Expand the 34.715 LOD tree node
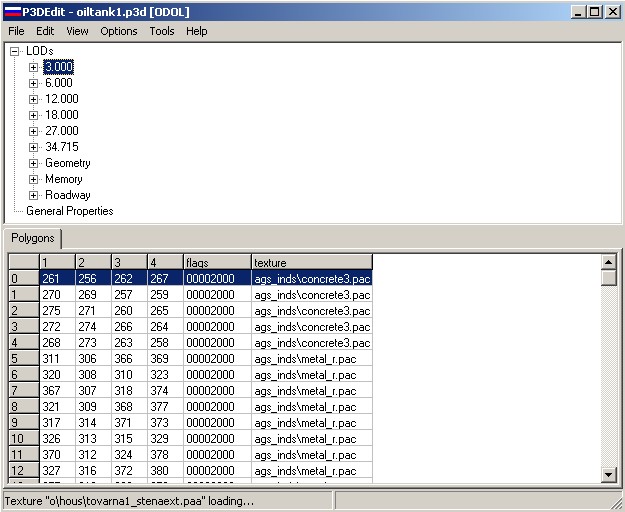The width and height of the screenshot is (625, 512). [x=33, y=147]
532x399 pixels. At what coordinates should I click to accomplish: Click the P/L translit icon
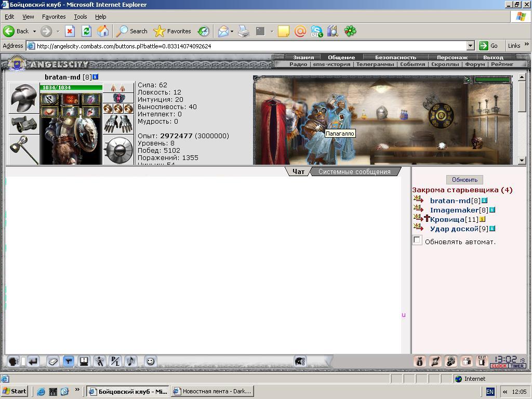tap(115, 362)

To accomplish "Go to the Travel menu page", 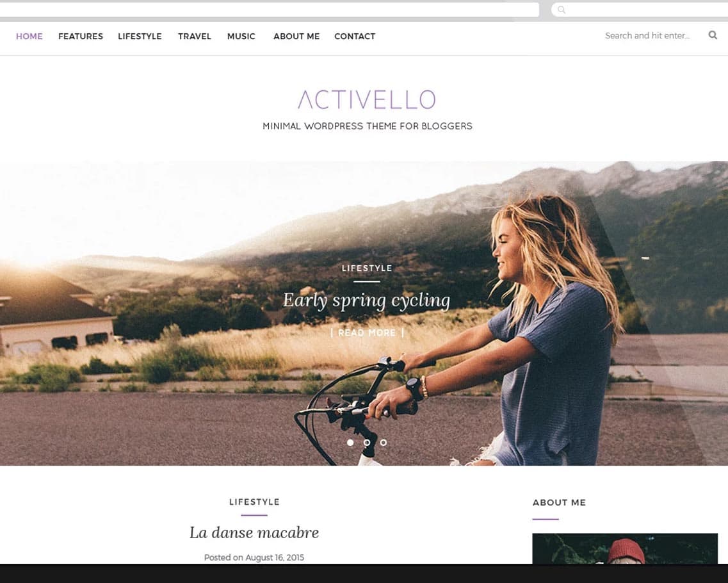I will (x=195, y=37).
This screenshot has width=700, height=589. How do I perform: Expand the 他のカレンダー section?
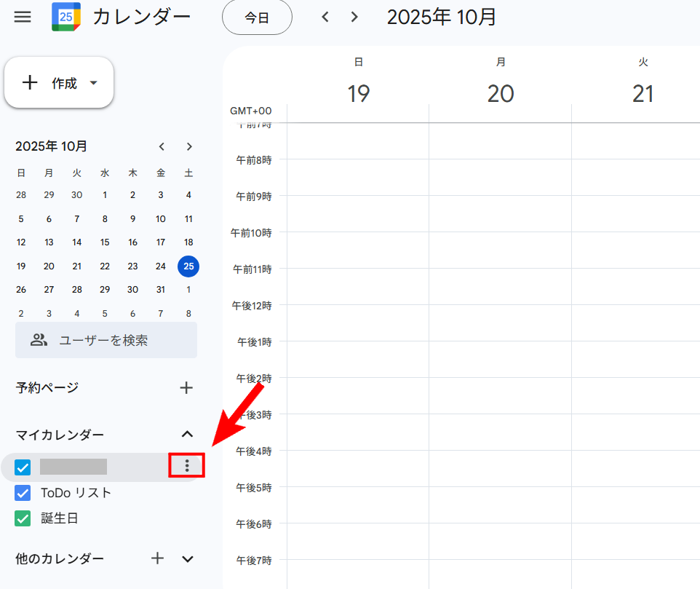pyautogui.click(x=188, y=558)
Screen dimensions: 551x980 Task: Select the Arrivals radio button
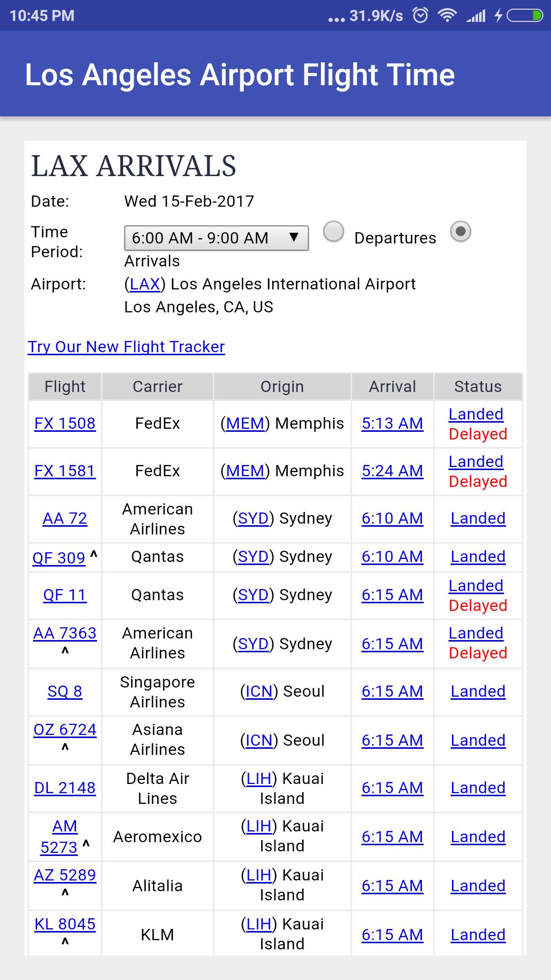click(x=460, y=232)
_ _ _
Leave every picture out and retype exactly the lines of the records above from the one holding "This screenshot has" through the last, both ends included and nothing besides.

> **Solution to this exercise**
This screenshot has width=700, height=589. How do I perform: Expand the 他のカレンダー section?
pyautogui.click(x=188, y=558)
Screen dimensions: 551x980 Task: Select the Arrivals radio button
click(x=460, y=232)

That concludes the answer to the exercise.